• The problem
State the number of lines in the records underneath where the word "entry" turns up, and say nothing else.

• Source material
-*-*-

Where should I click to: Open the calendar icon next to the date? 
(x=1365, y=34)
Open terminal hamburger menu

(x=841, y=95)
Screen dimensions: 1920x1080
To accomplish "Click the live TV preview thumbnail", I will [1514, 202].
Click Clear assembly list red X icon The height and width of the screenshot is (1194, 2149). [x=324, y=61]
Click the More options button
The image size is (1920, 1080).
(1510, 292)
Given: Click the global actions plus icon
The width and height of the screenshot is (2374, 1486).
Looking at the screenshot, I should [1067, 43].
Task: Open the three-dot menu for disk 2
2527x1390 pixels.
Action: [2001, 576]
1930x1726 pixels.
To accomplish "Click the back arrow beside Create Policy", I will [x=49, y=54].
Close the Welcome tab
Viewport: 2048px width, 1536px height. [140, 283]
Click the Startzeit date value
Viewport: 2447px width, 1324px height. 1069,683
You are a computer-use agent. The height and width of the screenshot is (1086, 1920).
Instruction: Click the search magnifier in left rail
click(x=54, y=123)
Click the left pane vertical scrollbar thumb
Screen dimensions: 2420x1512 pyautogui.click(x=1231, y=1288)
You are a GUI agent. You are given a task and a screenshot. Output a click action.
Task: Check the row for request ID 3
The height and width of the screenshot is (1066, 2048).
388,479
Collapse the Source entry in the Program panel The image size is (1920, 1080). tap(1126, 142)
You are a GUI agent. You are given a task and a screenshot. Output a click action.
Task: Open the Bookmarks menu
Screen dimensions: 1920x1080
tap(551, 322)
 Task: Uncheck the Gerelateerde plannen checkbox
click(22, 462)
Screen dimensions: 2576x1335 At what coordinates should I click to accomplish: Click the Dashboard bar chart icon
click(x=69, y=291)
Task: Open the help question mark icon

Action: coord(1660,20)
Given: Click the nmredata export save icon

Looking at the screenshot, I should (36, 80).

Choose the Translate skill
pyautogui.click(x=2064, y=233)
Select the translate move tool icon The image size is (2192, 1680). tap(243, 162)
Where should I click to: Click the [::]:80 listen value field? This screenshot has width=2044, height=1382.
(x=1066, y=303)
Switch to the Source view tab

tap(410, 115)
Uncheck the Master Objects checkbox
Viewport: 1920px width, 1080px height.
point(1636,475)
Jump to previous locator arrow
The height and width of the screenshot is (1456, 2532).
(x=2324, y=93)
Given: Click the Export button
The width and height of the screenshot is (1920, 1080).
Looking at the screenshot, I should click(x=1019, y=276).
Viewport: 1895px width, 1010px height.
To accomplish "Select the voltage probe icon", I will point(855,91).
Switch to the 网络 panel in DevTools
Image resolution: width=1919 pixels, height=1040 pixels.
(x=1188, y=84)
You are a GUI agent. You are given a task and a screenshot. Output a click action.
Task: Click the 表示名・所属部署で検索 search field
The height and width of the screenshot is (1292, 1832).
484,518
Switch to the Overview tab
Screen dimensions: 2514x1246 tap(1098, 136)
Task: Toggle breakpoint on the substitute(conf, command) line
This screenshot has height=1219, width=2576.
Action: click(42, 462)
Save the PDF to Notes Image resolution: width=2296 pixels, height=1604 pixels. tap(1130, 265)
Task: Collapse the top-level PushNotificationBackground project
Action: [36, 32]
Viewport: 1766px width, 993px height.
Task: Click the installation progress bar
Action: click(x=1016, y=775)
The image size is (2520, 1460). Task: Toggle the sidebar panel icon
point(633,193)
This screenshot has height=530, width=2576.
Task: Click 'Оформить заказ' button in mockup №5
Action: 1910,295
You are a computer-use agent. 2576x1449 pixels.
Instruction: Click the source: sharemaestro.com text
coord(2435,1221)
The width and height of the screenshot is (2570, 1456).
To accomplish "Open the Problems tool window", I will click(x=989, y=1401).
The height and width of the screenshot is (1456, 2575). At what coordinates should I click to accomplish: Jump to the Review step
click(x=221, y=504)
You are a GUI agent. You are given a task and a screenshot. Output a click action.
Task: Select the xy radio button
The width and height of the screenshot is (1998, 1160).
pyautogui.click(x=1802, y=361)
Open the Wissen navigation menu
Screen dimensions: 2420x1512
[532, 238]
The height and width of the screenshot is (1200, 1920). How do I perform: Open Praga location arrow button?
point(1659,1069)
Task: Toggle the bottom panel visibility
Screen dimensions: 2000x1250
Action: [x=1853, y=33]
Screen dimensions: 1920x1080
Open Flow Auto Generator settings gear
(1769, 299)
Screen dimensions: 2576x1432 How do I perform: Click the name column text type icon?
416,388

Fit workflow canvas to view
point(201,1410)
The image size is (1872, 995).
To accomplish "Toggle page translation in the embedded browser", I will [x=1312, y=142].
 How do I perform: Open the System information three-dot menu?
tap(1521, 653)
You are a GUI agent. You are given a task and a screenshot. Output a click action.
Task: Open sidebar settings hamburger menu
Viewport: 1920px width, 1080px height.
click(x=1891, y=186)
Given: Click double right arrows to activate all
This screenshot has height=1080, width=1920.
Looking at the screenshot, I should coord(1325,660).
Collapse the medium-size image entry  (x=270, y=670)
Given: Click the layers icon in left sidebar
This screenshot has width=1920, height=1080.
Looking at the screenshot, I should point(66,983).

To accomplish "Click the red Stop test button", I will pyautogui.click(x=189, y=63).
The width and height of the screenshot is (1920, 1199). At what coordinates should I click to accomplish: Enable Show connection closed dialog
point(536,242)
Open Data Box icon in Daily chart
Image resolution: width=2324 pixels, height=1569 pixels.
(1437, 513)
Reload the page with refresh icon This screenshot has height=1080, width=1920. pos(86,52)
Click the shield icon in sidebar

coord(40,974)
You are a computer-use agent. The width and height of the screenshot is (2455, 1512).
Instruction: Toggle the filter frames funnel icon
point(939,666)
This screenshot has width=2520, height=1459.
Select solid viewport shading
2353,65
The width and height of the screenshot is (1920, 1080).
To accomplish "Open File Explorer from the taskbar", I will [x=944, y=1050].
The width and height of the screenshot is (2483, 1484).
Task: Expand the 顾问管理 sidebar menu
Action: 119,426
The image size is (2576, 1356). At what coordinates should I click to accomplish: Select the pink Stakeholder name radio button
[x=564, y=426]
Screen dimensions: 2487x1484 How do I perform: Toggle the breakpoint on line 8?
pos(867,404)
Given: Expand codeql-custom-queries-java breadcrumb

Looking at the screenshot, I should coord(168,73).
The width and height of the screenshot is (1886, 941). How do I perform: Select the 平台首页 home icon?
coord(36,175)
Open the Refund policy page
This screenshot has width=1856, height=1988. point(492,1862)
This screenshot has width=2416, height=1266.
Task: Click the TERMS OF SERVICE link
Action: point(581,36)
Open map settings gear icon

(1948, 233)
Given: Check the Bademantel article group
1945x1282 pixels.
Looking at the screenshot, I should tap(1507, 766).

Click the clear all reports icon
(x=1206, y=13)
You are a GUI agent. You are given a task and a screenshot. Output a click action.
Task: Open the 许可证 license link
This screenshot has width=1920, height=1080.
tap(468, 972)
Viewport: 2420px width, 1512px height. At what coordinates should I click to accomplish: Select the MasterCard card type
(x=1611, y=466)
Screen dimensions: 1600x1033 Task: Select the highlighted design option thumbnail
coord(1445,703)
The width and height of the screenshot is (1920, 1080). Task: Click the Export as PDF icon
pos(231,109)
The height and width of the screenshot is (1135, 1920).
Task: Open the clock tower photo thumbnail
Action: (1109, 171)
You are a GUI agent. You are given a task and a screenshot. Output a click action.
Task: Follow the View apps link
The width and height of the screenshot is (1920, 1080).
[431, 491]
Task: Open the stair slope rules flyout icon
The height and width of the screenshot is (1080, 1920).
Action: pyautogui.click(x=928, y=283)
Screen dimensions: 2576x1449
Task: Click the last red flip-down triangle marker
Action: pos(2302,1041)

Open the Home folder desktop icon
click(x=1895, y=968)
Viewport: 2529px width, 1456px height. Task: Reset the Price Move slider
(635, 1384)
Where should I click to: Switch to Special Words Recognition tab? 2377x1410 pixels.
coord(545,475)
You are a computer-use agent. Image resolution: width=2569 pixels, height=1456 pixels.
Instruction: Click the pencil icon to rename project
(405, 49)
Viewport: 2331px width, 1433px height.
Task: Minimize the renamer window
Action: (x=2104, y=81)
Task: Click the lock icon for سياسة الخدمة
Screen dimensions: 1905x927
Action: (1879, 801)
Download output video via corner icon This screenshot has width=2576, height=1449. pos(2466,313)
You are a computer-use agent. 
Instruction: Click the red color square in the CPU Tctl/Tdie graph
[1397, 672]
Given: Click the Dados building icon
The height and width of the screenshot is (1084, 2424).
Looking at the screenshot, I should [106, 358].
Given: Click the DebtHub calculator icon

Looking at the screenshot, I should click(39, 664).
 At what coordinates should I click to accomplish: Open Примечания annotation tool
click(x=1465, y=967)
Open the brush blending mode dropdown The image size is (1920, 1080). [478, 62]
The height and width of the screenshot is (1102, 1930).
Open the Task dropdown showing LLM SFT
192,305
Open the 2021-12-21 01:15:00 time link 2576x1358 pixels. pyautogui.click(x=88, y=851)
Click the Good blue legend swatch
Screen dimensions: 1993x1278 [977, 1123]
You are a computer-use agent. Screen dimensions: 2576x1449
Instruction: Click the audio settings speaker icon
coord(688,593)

-*-*-

• Answer below
2